Understanding Five Number Summary and Box Plots

May 30, 2025

Five Number Summary, Box Plots, and Outliers

Overview

  • The Five Number Summary gives a concise description of a data distribution using only five numbers:
    1. Minimum
    2. First Quartile (Q1)
    3. Median
    4. Third Quartile (Q3)
    5. Maximum

Key Concepts

Five Number Summary

  • Minimum: Smallest value in the data set.
  • Maximum: Largest value in the data set.
  • Median: Middle data value; 50% of the data values are below and above it.
  • First Quartile (Q1): Median of the lower half of the data set; 25% of data values are below it.
  • Third Quartile (Q3): Median of the upper half of the data set; 75% of data values are below it.

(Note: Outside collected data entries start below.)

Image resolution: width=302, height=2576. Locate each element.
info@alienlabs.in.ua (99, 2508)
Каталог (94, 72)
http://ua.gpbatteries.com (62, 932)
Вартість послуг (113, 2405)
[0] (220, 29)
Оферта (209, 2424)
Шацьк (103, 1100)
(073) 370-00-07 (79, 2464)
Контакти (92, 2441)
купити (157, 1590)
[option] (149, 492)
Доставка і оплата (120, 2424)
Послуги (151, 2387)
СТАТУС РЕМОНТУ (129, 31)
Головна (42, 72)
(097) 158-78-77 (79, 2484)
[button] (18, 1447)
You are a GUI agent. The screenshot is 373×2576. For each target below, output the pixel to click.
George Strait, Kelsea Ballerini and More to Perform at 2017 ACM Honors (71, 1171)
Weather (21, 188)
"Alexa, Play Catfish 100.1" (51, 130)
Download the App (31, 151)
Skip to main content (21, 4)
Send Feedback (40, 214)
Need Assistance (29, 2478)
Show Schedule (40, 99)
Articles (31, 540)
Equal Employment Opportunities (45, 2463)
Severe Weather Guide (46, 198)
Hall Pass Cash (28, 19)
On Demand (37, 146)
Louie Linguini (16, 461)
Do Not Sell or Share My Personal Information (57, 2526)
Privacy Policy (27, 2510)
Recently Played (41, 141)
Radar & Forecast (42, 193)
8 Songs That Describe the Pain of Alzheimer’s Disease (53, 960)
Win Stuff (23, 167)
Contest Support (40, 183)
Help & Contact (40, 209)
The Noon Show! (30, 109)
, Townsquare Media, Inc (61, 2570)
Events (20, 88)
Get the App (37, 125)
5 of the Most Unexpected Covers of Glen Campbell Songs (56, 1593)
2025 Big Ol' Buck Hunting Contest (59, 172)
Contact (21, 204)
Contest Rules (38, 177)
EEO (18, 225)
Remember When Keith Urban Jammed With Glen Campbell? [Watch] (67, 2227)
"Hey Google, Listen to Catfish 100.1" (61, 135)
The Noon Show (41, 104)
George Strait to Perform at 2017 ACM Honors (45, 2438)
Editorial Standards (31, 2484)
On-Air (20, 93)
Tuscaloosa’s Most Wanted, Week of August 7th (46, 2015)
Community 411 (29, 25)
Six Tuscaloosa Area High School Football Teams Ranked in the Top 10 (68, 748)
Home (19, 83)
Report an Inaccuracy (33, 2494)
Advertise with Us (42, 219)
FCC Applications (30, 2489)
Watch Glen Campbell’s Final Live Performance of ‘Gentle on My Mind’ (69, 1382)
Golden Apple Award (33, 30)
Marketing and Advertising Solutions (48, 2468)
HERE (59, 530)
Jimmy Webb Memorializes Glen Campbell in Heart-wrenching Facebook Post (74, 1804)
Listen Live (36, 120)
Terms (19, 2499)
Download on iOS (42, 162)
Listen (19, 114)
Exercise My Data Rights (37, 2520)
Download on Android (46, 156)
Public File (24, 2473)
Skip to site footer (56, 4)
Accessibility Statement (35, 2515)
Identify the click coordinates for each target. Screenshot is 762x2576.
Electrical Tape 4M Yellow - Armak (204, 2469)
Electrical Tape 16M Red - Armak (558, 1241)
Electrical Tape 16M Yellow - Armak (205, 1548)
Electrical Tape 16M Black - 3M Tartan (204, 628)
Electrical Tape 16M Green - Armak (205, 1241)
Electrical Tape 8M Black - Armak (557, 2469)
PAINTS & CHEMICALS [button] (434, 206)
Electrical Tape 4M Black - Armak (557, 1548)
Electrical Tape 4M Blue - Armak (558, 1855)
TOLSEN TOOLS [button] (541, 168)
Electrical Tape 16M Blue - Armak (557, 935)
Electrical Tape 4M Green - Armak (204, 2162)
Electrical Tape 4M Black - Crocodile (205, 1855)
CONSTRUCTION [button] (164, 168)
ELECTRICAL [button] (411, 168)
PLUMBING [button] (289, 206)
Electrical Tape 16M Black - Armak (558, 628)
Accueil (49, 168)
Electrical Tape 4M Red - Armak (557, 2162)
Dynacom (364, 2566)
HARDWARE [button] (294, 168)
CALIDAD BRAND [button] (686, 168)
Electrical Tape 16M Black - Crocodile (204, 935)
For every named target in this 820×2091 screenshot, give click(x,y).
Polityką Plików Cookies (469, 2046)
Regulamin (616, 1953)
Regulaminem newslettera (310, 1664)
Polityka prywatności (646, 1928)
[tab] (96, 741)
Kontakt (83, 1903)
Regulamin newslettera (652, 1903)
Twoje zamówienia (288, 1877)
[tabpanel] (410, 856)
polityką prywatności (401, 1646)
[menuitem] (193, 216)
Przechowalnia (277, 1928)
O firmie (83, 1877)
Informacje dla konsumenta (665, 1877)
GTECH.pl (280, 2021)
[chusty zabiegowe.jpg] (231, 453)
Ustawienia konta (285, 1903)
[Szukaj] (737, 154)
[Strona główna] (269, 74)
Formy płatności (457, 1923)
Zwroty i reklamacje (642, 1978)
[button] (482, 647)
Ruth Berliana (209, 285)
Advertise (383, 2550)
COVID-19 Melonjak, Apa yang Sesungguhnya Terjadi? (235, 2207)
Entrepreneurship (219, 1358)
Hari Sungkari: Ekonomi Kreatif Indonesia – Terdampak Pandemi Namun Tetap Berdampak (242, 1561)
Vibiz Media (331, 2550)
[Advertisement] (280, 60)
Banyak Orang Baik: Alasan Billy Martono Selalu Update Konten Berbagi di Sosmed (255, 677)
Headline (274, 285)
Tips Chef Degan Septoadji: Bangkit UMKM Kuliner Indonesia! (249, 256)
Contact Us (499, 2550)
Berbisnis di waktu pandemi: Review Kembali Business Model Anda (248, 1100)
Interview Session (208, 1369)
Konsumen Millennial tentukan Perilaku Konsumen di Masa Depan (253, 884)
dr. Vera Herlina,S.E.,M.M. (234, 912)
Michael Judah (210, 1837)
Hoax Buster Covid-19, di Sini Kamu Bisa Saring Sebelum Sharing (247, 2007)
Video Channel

Calculating the Five Number Summary

  • Order data values from smallest to largest.
  • Determine the median, Q1, and Q3 by dividing the data into halves and finding medians of these halves.
  • The Interquartile Range (IQR) is calculated as Q3 - Q1, representing the middle 50% of the data.

Box Plots

  • Box Plot: Visual representation of the five number summary.
    • Vertical lines represent the five numbers.
    • Horizontal line extensions ("whiskers") show data spread beyond the quartiles.
    • The box represents the IQR.
  • Modified Box Plot: Adjusted for outliers.
    • Outliers are shown as separate dots.
    • Whiskers extend only to the highest non-outlier value.

Identifying Outliers

  • A data value is an outlier if:
    • Less than Q1 - 1.5 * IQR
    • Greater than Q3 + 1.5 * IQR
  • Example: For a data set with Q1 = 25, Q3 = 36, and IQR = 11:
    • Low boundary for outliers: 8.5
    • High boundary for outliers: 52.5
    • Any value greater than 52.5 is an outlier (e.g., 59 is an outlier).

Comparing Data Sets

  • Side-by-side box plots allow for mathematical and visual comparisons between different data sets.